Régulation des microtubules chez les animaux multicellulaires

Responsable

  • Paul CONDUIT

Objectif de la recherche


Nous voulons acquérir une compréhension fondamentale de la manière dont la nucléation des microtubules est régulée spatio-temporellement dans le contexte des animaux multicellulaires. Nous nous intéressons particulièrement à la manière dont les mécanismes régulant la formation et l'organisation des microtubules varient selon les types de cellules.

Contexte


Les microtubules sont des polymères dynamiques qui font partie du cytosquelette de la cellule. Ils forment une variété spectaculaire de réseaux à travers différents types de cellules et stades de développement. Par exemple, lors de la division cellulaire, des microtubules sont disposés dans le fuseau mitotique, qui sépare les chromosomes dupliqués de manière égale entre les cellules filles. Dans les neurones matures, cependant, les microtubules sont disposés en réseaux polarisés qui traversent les axones et les dendrites. Ces réseaux sont nécessaires au soutien structurel, à la croissance des neurites et au transport des molécules entre le corps cellulaire et les terminaux des neurites. Toutes les cellules utilisent la même machinerie fondamentale pour générer et organiser les microtubules, alors comment des cellules différentes peuvent-elles former des réseaux de microtubules aussi différents ?

Programme de recherche


Nous abordons cette question en étudiant la régulation moléculaire des complexes multiprotéiques γ-tubuline ring (γ-TuRCs), qui servent de modèles et de catalyseurs à la formation de nouveaux microtubules. γ-TuRCs sont recrutés et activés à des endroits spécifiques au sein des cellules afin de générer de nouveaux microtubules au bon endroit et au bon moment. Ces sites comprennent les centres d'organisation des microtubules (MTOC), tels que les centrosomes lors de la mitose ou le Golgi dans les fibroblastes en migration, les parois des microtubules préexistants, ou des régions spécialisées du cytoplasme, comme le cytosol entourant la chromatine mitotique. Une fois générés, les moteurs moléculaires peuvent faire glisser les microtubules les uns contre les autres ou même guider la direction de la croissance des microtubules. Les microtubules peuvent également être stabilisés par des modifications post-traductionnelles ou la liaison d'autres protéines. Bien que ce ne soit pas un objectif du laboratoire, nous nous intéressons également à ces processus post-nucléés car, collectivement, ils sont importants pour la formation correcte de réseaux de microtubules.

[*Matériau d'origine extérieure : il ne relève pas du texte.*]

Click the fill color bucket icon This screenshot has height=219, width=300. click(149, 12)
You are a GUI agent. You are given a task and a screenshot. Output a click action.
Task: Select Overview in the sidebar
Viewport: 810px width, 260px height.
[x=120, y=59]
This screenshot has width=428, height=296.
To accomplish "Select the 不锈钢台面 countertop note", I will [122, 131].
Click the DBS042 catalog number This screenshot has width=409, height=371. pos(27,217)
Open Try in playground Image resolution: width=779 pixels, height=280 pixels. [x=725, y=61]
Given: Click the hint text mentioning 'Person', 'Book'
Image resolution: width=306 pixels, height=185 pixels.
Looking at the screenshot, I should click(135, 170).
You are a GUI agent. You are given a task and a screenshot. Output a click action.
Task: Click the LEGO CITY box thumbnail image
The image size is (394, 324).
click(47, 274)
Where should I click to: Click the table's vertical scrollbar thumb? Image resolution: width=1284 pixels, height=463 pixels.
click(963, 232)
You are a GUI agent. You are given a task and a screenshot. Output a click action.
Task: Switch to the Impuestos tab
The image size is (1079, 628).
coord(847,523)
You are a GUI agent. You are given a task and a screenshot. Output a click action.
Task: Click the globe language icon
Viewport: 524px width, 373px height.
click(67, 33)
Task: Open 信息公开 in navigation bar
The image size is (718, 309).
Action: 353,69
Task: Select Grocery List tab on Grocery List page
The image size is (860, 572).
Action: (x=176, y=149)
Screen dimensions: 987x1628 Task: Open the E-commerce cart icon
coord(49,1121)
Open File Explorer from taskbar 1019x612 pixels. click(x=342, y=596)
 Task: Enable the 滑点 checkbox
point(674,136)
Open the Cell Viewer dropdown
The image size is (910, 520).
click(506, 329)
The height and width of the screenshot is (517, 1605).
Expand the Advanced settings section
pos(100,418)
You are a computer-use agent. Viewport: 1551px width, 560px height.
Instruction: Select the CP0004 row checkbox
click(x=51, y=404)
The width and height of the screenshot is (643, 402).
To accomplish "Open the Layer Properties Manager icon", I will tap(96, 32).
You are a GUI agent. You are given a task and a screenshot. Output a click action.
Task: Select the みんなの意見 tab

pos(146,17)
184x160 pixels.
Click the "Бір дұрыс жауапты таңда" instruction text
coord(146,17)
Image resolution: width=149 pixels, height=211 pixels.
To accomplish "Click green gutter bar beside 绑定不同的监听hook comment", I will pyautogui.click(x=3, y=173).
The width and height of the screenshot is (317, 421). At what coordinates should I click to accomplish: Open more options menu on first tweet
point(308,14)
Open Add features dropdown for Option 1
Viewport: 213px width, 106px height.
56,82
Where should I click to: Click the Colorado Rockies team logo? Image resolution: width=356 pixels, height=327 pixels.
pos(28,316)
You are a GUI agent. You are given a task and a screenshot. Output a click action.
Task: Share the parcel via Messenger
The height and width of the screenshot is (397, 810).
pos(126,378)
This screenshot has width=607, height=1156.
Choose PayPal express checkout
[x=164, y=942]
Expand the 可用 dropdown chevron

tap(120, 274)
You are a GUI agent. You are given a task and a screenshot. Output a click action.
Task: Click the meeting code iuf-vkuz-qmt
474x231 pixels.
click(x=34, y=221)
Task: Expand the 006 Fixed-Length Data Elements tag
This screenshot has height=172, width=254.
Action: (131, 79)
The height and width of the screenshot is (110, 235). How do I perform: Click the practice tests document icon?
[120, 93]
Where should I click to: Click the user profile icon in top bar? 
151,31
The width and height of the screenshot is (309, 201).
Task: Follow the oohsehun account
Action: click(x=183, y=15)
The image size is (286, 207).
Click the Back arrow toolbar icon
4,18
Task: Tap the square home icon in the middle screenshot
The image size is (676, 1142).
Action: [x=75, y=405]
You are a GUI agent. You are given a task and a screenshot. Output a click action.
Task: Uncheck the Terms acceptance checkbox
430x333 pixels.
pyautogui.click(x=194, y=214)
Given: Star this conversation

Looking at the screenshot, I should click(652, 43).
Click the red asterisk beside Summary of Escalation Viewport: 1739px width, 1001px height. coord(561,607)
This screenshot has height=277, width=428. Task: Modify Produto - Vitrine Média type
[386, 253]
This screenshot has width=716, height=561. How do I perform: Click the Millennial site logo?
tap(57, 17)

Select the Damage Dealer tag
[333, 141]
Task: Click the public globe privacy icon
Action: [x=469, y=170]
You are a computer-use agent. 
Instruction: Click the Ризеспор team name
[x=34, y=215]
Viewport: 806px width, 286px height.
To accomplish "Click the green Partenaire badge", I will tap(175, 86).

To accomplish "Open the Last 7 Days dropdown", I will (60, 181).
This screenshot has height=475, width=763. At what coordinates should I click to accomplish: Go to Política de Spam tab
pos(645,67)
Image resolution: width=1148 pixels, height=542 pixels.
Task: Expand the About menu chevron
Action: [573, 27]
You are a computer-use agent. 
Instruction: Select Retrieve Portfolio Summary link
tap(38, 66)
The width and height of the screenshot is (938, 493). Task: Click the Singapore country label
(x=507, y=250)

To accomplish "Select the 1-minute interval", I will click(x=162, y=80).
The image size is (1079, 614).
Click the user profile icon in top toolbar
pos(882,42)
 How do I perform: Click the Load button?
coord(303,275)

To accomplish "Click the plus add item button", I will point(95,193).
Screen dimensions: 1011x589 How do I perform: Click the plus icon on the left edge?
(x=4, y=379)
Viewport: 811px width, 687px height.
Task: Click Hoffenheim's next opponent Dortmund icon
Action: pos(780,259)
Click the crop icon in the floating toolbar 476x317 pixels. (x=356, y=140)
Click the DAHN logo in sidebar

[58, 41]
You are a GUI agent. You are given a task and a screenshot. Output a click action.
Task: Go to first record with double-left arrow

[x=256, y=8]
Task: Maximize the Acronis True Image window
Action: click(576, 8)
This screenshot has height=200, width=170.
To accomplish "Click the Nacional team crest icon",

Principaux domaines de recherche actuellement au sein du laboratoire
- Étudier les mécanismes moléculaires qui régissent le recrutement et l'activation des y-TuRCs dans les différents MTOC
- Comprendre comment la formation des microtubules et la polarité sont régulées dans les neurones.

Méthodologie


Nous utilisons principalement la drosophile comme système modèle animal multi-cellulaire in vivo. Nous combinons la manipulation précise du génome, l'imagerie des cellules fixes et vivantes avancées et des essais biochimiques pour sonder la régulation moléculaire des microtubules et l'effet de leur mauvaise régulation au sein des cellules.
 
Impact


Notre travail a des implications pour le cancer et les maladies neurodégénératives, puisque des γ-TuRCs ont été identifiés comme des cibles anticancéreuses potentielles et les microtubules font partie d'une réponse importante lors du stress neuronal.

Sélection de publications

Mukherjee A., Brooks P., Bernard F., Guichet A., Conduit P.T. (2020). Microtubules originate asymmetrically at the somatic Golgi and are guided via Kinesin2 to maintain polarity within neurons. bioRxiv.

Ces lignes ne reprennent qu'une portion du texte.